This little story from Folklore.org: Macintosh Stories: Inside Macintosh illustrates why I think products should be developed with the participation of all the involved players – documentation, QA, support, sales, implementation, trainers, customers – and not just engineering and product management.
The next week I sat down to meet with Caroline for the first time, and she couldn’t have been more different than the previous writer. As soon as I began to explain the first routine, she started bombarding me with questions. She didn’t mind admitting it when she didn’t understand something, and she wouldn’t stop badgering me until she comprehended every nuance. She began to ask me questions that I didn’t know the answers to, like what happened when certain parameters were invalid. I had to keep the source code open on the screen of my Lisa when I met with her, so I could figure out the answers to her questions while she was there.

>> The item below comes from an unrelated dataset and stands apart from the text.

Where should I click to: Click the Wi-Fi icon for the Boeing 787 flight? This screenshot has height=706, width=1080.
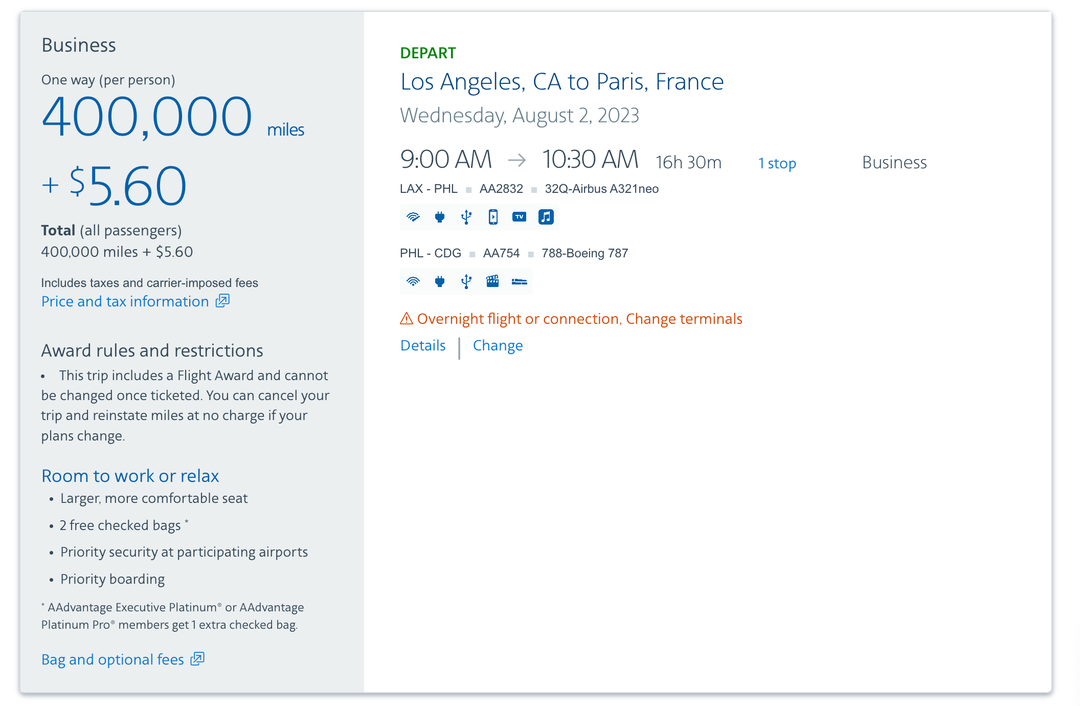[x=413, y=281]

Pretty soon, I figured out that if Caroline had trouble understanding something, it probably meant that the design was flawed. On a number of occasions, I told her to come back tomorrow after she asked a penetrating question, and revised the API to fix the flaw that she had pointed out. I began to imagine her questions when I was coding something new, which made me work harder to get things clearer before I went over them with her.
As I embark on my second full development cycle at the good company where I work, I’m writing my initial design documents with an eye to the specific information I’ll need when I’m handing off the finished version to other departments and customers.
Foresight. Yes, it’s partly that. But it’s also those great virtues coming around again: Laziness, Impatience, Hubris.
(Thanks to Chris P. for pointing me at the Folklore.org story)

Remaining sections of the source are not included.